Global Education Monitoring Report

Target 4.6: Literacy and numeracy

By 2030, ensure that all youth and a substantial proportion of adults, both men and women, achieve literacy and numeracy

Chapter 13 PDF

CREDIT: Stefanie J. Steindl/UNHCR. Smiles of understanding from Mohammed Abdullah from Iraq (left) and Gholem Reza Ramazani from Afghanistan (right) as they learn media skills in Austria.

Key Messages

  • There were 750 million illiterate adults in 2017. The global adult literacy rate was 86% but only 65% in sub-Saharan Africa.
  • The total number of illiterate young people fell from 144 million in 2000 to 102 million in 2017. But the number of illiterates over age 65 is continuing to rise. In 2016, there were 40% more illiterate elderly than illiterate youth.
  • Between 15% and 40% of illiterate people are isolated, living in households in which no member can read. In upper middle and high income countries, including Ecuador and Uruguay, isolated illiterates tend to be older and living in one- or two-person households.
  • Literacy skills support social and intercultural communication and the social, physical and economic well-being of immigrants and refugees.
  • Illiteracy in a first language makes it more difficult to gain literacy in a second: Those with no or little formal education can take up to eight times longer to acquire basic second language reading skills.
  • Programmes and approaches vary by country. Since 2005, Norway has made it compulsory for newly arrived adult migrants and refugees to complete 600 hours of instruction in Norwegian and social studies.
  • Language programmes should include migrant and refugee voices in planning and adapt to a range of populations, including through age- and workplace-specific activities. As part of an evaluation of its first refugee integration strategy, the Scottish government consulted with 700 refugees and asylum-seekers on the design of language and literacy courses.

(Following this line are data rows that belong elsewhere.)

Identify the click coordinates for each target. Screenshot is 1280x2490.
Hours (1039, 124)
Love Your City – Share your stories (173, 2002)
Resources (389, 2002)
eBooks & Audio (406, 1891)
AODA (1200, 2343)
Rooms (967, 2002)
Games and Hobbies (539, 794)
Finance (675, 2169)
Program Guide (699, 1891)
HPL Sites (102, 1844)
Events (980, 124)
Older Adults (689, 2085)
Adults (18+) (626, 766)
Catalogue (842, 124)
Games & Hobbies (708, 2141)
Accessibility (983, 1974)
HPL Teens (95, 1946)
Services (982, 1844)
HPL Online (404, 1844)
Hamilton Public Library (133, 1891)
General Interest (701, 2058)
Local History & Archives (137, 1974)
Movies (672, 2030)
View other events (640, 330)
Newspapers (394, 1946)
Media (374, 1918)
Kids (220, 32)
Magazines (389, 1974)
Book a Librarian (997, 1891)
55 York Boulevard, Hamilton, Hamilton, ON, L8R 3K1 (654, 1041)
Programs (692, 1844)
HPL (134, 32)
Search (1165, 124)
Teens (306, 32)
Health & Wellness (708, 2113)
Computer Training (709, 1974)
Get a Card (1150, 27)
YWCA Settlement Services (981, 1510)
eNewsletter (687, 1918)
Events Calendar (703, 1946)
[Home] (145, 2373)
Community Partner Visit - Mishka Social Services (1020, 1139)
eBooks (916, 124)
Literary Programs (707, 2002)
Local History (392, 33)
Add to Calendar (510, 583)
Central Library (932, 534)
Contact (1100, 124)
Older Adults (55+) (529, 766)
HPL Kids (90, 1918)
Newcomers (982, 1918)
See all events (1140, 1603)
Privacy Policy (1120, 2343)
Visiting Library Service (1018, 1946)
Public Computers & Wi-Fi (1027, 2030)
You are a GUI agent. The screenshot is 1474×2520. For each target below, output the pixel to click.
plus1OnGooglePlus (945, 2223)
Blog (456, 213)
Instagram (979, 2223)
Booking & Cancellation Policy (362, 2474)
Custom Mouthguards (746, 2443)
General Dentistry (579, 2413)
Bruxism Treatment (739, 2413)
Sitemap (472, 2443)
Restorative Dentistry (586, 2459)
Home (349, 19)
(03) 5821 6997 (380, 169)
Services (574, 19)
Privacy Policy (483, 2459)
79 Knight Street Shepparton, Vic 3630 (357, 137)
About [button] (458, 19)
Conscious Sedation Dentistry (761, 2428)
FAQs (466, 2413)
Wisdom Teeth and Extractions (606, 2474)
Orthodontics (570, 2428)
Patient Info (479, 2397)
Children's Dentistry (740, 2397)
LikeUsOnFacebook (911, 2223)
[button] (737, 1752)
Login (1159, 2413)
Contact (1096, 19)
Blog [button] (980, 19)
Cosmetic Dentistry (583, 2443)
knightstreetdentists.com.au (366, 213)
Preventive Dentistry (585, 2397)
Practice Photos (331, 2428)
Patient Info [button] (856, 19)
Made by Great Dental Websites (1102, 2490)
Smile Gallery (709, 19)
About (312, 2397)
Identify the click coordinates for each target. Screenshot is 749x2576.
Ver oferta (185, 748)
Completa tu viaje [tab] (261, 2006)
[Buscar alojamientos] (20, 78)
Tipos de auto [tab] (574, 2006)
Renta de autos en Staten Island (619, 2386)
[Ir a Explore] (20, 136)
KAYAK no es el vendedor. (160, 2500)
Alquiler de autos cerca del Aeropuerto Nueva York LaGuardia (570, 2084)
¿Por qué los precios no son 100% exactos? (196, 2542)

The world literacy rate reached 86% in 2017, although it remains as low as 65% in sub-Saharan Africa. Progress in youth literacy — and shrinkage of the youth cohort — has been rapid enough in recent years to lead to an absolute decline in the overall number of illiterate youth aged 15 to 24, largely driven by Asia. But the number of illiterate elderly, aged 65 and above, continues to grow; there are now almost 40% more illiterate elderly than illiterate youth (Figure 12).

Figure 12: There are almost 40% more illiterate elderly than illiterate youth

Isolated illiterate individuals, who live in households where no member can read, tend to have worse labour market and quality of life outcomes than proximate illiterates, who live with one or more literate household members.

Isolated illiteracy tends to be higher among rural dwellers. In richer countries, isolated illiterates are relatively older than proximate illiterates, whereas the converse is true in poorer countries. One explanation is that most illiterates in poorer countries live in multigenerational households and hence are more likely to live alongside younger, more educated family members.

Accordingly, literacy interventions should be targeted at old adults living in one- or two-person households in richer countries and at socio-economically marginalized young adults, often living in rural areas, in poorer countries.